We stepped off the train into the middle of Bangkok. Immediately, the tips of my hair began to take shape, curling right and left, the word ‘frizzy’ had reached its full potential. Scott causally ignored this oppressive heat and humidity. It absolutely throttled me. Suddenly I was being pushed and nudged back into reality. There were people everywhere; jumping on and off the train, catching the BTS a few steps away, scanning their tickets, and ordering freshly squeezed orange juice on the side of the road “to go”. In Bangkok, “to go” does not mean a recyclable paper cup, instead it means a plastic bag looking somewhat dusty, tightly knotted at the top, with a large straw sticking out.

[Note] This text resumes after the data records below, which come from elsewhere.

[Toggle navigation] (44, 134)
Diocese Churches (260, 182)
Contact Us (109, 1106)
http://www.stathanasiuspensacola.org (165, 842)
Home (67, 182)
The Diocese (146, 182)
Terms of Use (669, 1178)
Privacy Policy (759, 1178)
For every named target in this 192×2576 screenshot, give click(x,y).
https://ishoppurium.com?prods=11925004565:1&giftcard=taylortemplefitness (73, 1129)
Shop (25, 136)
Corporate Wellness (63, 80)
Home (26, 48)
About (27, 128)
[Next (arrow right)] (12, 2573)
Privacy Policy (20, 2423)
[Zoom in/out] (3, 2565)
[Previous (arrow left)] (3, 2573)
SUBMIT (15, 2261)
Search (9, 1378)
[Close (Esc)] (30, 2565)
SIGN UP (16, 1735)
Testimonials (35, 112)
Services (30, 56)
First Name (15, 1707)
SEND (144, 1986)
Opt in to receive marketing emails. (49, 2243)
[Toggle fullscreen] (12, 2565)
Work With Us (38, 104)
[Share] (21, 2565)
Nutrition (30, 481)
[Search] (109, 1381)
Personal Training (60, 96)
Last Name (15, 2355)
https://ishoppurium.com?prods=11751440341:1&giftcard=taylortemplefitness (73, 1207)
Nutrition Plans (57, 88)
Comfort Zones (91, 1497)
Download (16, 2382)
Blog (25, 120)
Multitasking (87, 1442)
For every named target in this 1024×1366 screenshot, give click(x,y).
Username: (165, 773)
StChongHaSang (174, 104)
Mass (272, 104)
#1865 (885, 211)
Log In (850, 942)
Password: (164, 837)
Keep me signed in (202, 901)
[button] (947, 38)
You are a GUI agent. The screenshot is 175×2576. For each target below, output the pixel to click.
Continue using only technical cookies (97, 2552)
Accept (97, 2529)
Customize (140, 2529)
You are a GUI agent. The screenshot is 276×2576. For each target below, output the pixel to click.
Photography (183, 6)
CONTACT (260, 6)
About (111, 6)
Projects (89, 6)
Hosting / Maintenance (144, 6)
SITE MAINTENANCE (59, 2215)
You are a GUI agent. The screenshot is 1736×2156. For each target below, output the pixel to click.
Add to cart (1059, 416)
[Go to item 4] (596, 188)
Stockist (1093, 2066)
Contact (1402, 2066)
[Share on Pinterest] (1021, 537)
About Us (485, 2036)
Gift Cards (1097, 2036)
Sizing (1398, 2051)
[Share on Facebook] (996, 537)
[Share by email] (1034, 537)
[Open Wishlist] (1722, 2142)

And this was my first impression of the city that Scott had fallen unquestionably in love with. I stood helplessly outside of the train trying to balance a back pack, two rollers, my new metro ticket, and of course my passport (once again covered in sweat). For a few seconds I had lost my personal tour guide amongst the crowd of bystanders circling me on the platform. I found him a few steps ahead of me fearlessly fighting through the crowd and relentlessly haggling a taxi driver to lower their fare. I watched him negotiating as if he was a local, as if he had lived here his whole life. I hardly recognized this new confidence and suddenly I was inferior to Bangkok.
I knew exactly what it meant to be a foreigner and Scott no longer did. He had moved on and left me behind to try and catch up. Bangkok had stolen his heart. He had every inch of her memorized, from every street food vendor to every BTS stop. He was mesmerized by her energy, her willingness to never sleep, and her vibrant colors that leapt off a backdrop of silver high-rise buildings and cement streets. I followed behind him, exhausted, beaten down by the heat, trying to keep up with his newfound energy, as he dragged me around the city to his favorite sit down lunch stop.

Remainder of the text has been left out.